Published online Jun 26, 2025. doi: 10.4330/wjc.v17.i6.107386
Revised: April 11, 2025
Accepted: May 13, 2025
Published online: June 26, 2025
Processing time: 90 Days and 9.5 Hours
Atrial fibrillation (AF) is a growing global health burden, with a prevalence of over 52.55 million cases. Rising disability-adjusted life-years, increasing age, and disparities in care have contributed to the worsening severity and mortality of AF. Modifiable risk factors, such as hypertension, obesity, and diabetes mellitus, are associated with alterations in gut microbiota, making the gut-heart axis a potential therapeutic target. Gut dysbiosis influences AF pathogenesis through inflammation, metabolic disruption, and autonomic dysfunction. Key mechanisms include gut barrier dysfunction, short-chain fatty acid (SCFA) depletion, lipopolysaccharides (LPS)-induced inflammation, and ferroptosis-mediated atrial remodeling. Trimethylamine N-oxide, bile acids, and tryptophan metabolites contribute to arrhythmogenic remodeling. Emerging evidence suggests that dietary interventions, including prebiotics and probiotics, as well as gut surveillance, may help mitigate AF progression. Clinical implications of gut modulation in AF include personalized dietary strategies, microbiome assessment through metagenomic sequencing, and targeted interventions such as SCFA-based therapies and ferroptosis inhibition. Metabolite surveillance, including LPS and indoxyl sulfate monitoring, may influence the effectiveness of anticoagulant and antiarrhythmic therapy. Despite growing mechanistic evidence linking gut dysbiosis to AF, clinical applications remain unexplored. This review summarizes the current understanding of the gut microbiome's role in AF.

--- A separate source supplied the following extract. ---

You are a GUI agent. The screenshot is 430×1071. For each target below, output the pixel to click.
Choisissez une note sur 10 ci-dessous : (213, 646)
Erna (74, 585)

Core Tip: Gut microbiome alteration contributes to the generation of harmful metabolites, loss of gut integrity, and cardiac remodeling. Gut dysbiosis interacts with modifiable risk factors to promote cardiac tissue remodeling. Animal models and clinical studies indicate that microbial composition is associated with arrhythmogenesis, atrial fibrillation (AF) recurrence, and modulates medication response. Integrating microbiome surveillance and gut microbiome modulation therapy into AF management may slow disease progression and reduce the arrhythmia burden. However, clinical trials are needed to establish causality and support the incorporation of gut modulation into clinical care.